April 18, 2017 [Where was this hiding?]
Katie Elyce Jones
Building an exascale computer—a machine that could solve complex science problems at least 50 times faster than today’s leading supercomputers—is a national effort.
To oversee the rapid research and development (R&D) of an exascale system by 2023, the US Department of Energy (DOE) created the Exascale Computing Project (ECP) last year. The project brings together experts in high-performance computing from six DOE laboratories with the nation’s most powerful supercomputers—including Oak Ridge, Argonne, Lawrence Berkeley, Lawrence Livermore, Los Alamos, and Sandia—and project members work closely with computing facility staff from the member laboratories.
At the Exascale Computing Project’s (ECP’s) annual meeting in February 2017, Oak Ridge Leadership Computing Facility (OLCF) staff discussed OLCF resources that could be leveraged for ECP research and development, including the facility’s next flagship supercomputer, Summit, expected to go online in 2018.
At the first ECP annual meeting, held January 29–February 3 in Knoxville, Tennessee, about 450 project members convened to discuss collaboration in breakout sessions focused on project organization and upcoming R&D milestones for applications, software, hardware, and exascale systems focus areas. During facility-focused sessions, senior staff from the Oak Ridge Leadership Computing Facility (OLCF) met with ECP members to discuss opportunities for the project to use current petascale supercomputers, test beds, prototypes, and other facility resources for exascale R&D. The OLCF is a DOE Office of Science User Facility located at DOE’s Oak Ridge National Laboratory (ORNL).
“The ECP’s fundamental responsibilities are to provide R&D to build exascale machines more efficiently and to prepare the applications and software that will run on them,” said OLCF Deputy Project Director Justin Whitt. “The facilities’ responsibilities are to acquire, deploy, and operate the machines. We are currently putting advanced test beds and prototypes in place to evaluate technologies and enable R&D efforts like those in the ECP.”
ORNL has a unique connection to the ECP. The Tennessee-based laboratory is the location of the project office that manages collaboration within the ECP and among its facility partners. ORNL’s Laboratory Director Thom Mason delivered the opening talk at the conference, highlighting the need for coordination in a project of this scope.
On behalf of facility staff, Mark Fahey, director of operations at the Argonne Leadership Computing Facility, presented the latest delivery and deployment plans for upcoming computing resources during a plenary session. From the OLCF, Project Director Buddy Bland and Director of Science Jack Wells provided a timeline for the availability of Summit, OLCF’s next petascale supercomputer, which is expected to go online in 2018; it will be at least 5 times more powerful than the OLCF’s 27-petaflop Titan supercomputer.
“Exascale hardware won’t be around for several more years,” Wells said. “The ECP will need access to Titan, Summit, and other leadership computers to do the work that gets us to exascale.”

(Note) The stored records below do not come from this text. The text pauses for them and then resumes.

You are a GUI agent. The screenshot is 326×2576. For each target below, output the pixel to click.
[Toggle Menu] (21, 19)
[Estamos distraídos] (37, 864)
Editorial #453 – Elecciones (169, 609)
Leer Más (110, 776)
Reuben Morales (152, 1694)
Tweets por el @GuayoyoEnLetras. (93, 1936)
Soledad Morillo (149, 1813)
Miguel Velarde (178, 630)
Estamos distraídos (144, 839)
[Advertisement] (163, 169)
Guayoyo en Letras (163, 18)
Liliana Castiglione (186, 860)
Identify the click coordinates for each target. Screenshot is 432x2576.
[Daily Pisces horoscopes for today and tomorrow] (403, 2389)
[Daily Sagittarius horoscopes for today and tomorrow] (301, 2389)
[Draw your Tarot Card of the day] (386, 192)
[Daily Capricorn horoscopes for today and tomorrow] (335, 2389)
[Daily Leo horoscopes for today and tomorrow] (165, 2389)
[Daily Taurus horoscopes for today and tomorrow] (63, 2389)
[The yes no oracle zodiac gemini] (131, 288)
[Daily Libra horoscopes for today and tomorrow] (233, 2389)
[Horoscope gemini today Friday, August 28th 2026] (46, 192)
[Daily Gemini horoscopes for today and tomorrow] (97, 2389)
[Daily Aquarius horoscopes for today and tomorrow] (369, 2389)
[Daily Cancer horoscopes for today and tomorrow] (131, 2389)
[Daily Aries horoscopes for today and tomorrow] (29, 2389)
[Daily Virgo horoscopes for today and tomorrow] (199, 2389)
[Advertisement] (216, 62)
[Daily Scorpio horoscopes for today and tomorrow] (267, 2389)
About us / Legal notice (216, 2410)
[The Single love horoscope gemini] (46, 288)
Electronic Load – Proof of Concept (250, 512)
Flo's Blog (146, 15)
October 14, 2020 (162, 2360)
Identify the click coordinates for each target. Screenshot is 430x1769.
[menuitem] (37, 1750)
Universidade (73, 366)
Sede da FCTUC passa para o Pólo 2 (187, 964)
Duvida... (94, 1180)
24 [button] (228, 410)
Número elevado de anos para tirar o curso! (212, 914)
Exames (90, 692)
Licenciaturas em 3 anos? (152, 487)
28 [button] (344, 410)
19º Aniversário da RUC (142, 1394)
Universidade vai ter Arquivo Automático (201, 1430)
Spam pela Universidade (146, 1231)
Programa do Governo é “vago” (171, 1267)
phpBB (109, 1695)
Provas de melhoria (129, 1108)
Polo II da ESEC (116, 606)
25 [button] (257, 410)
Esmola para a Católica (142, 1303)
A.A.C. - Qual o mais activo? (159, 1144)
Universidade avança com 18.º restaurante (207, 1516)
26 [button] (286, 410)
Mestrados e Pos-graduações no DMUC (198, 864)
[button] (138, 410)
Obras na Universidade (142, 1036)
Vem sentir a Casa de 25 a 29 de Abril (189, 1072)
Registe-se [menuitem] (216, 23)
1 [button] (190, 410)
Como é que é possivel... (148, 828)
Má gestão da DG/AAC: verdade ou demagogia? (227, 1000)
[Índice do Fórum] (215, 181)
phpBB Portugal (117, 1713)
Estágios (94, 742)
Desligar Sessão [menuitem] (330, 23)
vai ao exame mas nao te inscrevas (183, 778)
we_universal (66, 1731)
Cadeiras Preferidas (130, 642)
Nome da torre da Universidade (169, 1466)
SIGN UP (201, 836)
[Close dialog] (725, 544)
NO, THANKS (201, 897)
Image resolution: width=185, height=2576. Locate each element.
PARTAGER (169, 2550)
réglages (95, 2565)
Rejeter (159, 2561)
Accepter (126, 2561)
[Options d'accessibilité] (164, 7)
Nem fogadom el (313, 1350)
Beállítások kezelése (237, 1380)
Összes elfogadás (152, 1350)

Wells said he was able to highlight the spring 2017 call for Innovative and Novel Computational Impact on Theory and Experiment, or INCITE, proposals, which will give 2-year projects the first opportunity for computing time on Summit. OLCF staff also introduced a handful of computing architecture test beds—including the developmental environment for Summit known as Summitdev, NVIDIA’s deep learning and accelerated analytics system DGX-1, an experimental cluster of ARM 64-bit compute nodes, and a Cray XC40 cluster of 168 nodes known as Percival—that are now available for OLCF users.
In addition to leveraging facility resources for R&D, the ECP must understand the future needs of facilities to design an exascale system that is ready for rigorous computational science simulations. Facilities staff can offer insight about the level of performance researchers will expect from science applications on exascale systems and estimate the amount of space and electrical power that will be available in the 2023 timeframe.
“Getting to capable exascale systems will require careful coordination between the ECP and the user facilities,” Whitt said.
One important collaboration so far was the development of a request for information, or RFI, for exascale R&D that the ECP released in February to industry vendors. The RFI enables the ECP to evaluate potential software and hardware technologies for exascale systems—a step in the R&D process that facilities often undertake. Facilities will later release requests for proposals when they are ready to begin building exascale systems
See the full article here .
Please help promote STEM in your local schools.
ORNL is managed by UT-Battelle for the Department of Energy’s Office of Science. DOE’s Office of Science is the single largest supporter of basic research in the physical sciences in the United States, and is working to address some of the most pressing challenges of our time.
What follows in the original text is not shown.